August 02, 2016

Microsoft Live account credentials leaking from Windows 8.... and 10

Remember how Microsoft was trying to sell us on switching to Windows 10, claiming (among other things) that it was the most secure version of Windows ever? Well, apparently it's only tied for most secure Windows version ever, being almost exactly as (in)secure as Windows 8. Yikes.

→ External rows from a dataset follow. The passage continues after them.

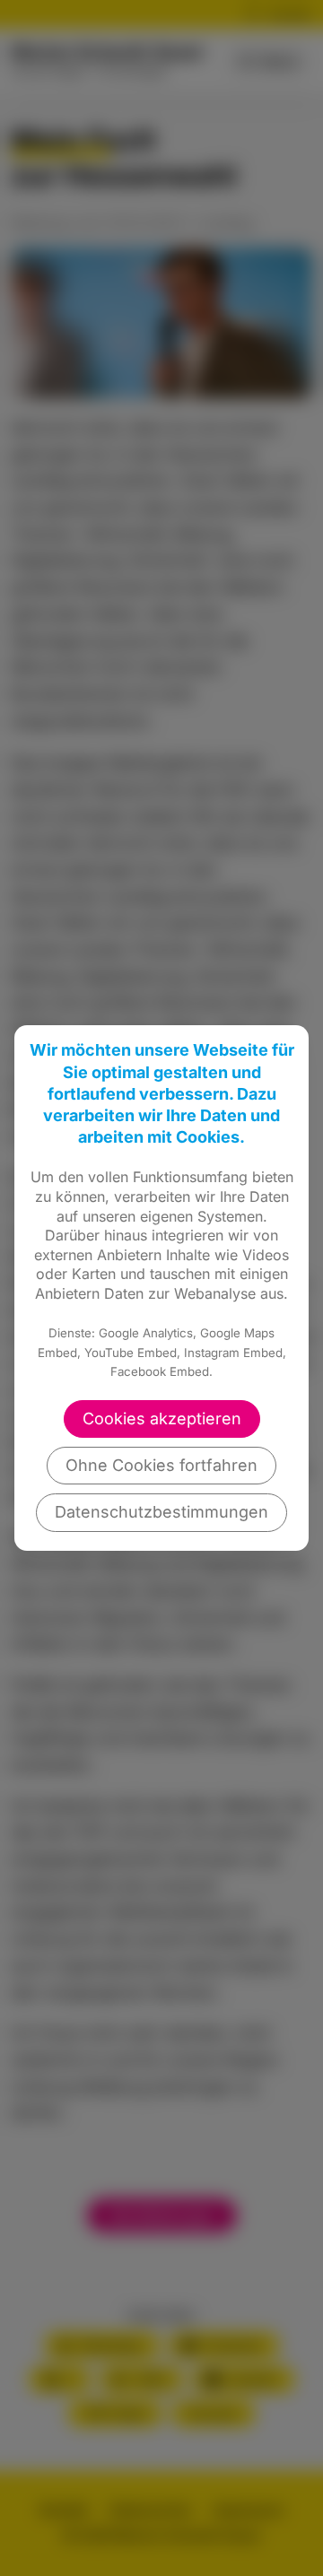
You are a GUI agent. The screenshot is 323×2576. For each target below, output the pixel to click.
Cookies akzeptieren (162, 1418)
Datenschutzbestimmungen (161, 1511)
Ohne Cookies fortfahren (161, 1465)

From Moritz Walter at hackaday:
Discovered in 1997 by Aaron Spangler and never fixed, the WinNT/Win95 Automatic Authentication Vulnerability (IE Bug #4) is certainly an excellent vintage. In Windows 8 and 10, the same bug has now been found to potentially leak the user’s Microsoft Live account login and (hashed) password information, which is also used to access OneDrive, Outlook, Office, Mobile, Bing, Xbox Live, MSN and Skype (if used with a Microsoft account).
The bug itself seems to be present in all Windows systems since Windows 95 / NT, although only Windows 8 and above are effectively compromised. To see if your machine is affected, you may want to check the public demonstration of the exploit, set up by the guys from [Perfect Privacy] and based on [ValdikSS] original work.
[...]
Even though the original issue exists and is known since more than two decades now, its severity has crept in only lately. Back in 1997, the attacker would have only obtained your local Windows login data, but in Windows 10, the default login method is the user’s Microsoft Live account. An attacker may have to resort to GPU-assisted hash-cracking to retrieve the password from the NTLMv2 hash (or even not), but the result can be as thorough as full compromise, including the mentioned Microsoft services and even remote access.
That's right, Windows 10 still includes a bug that's been part of Windows since at least 1997 -- except that with Microsoft pushing customers to use a Microsoft account just to get past the lock screen, it's now actually worse than before.

Of course, this news simply confirms something I'd already suspected, i.e. that Windows 10's perceived improvements in security were due more to people not having had time to find its weaknesses, than they were to any actual improvements in the quality of Microsoft's product. Because Microsoft.

This is why you don't switch to a new Microsoft OS in the first year, people. You have to wait for them to find and fix this kind of crap.